The courageous task of reforming ourselves seems prodigious when we

think what good opinions we have of ourselves and what poor opinions we

have of others, but the task is not impossible, for God has promised to

give us the help we need, and He will never disappoint us. An earthly

father knows how to give good things to his children; shall not the

Heavenly Father do as much and more?

Since we have such a Father, it is the least we can do to learn of Him

the true philosophy of life. Listen while He tells us what it is:

"All things, therefore, whatsoever ye would that men should do unto you,

even so do ye also unto them."

Impossible and impracticable?

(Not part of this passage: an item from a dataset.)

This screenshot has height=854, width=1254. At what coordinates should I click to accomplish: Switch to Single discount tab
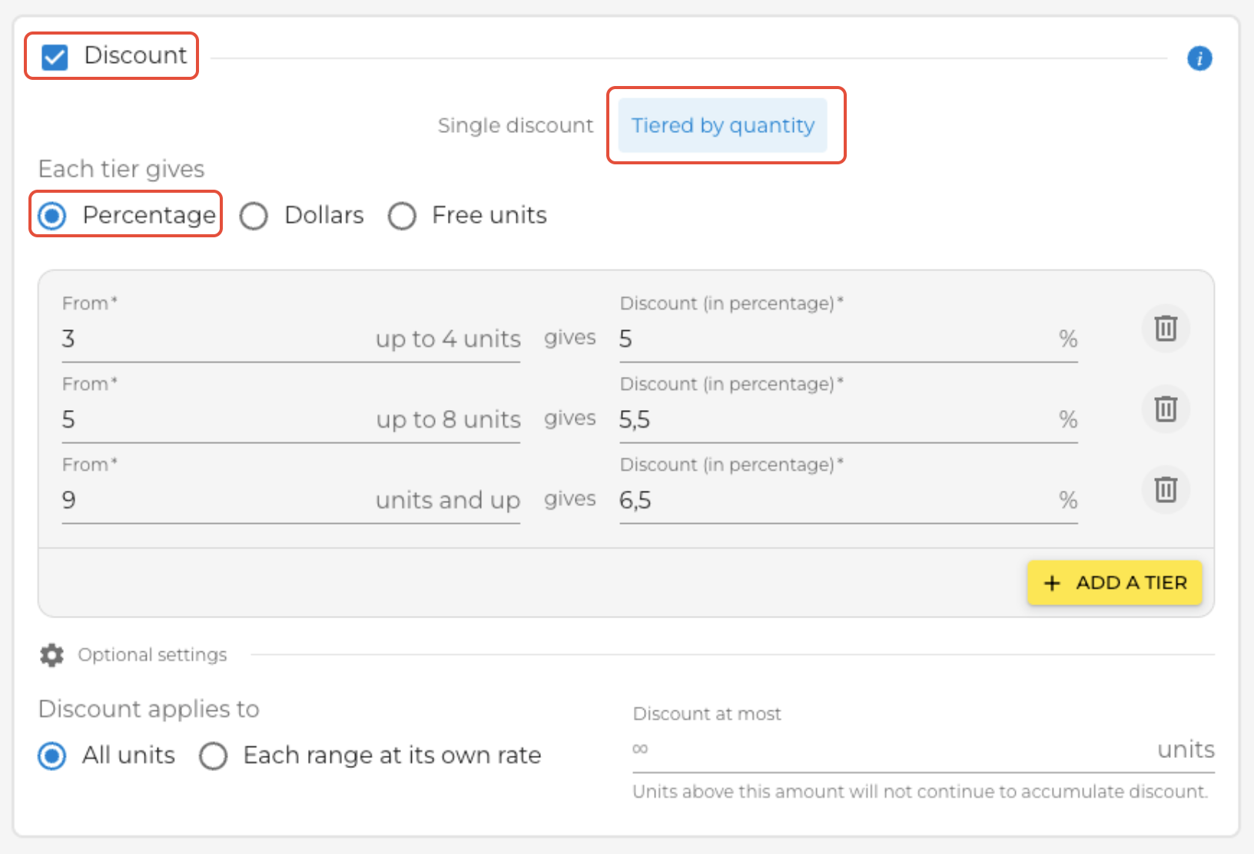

Let us see.



The president of a big manufacturing concern, who is also its active

operating head, is quoted as saying that he finds a growing tendency

among young men to go after business by sharp practice when they cannot

get it any other way. They will "cut the corners of a square deal to

land an order." In applying for positions, he goes on to say, some young

fellows have tried to recommend themselves by telling how they got

orders for former employers by some neat trick.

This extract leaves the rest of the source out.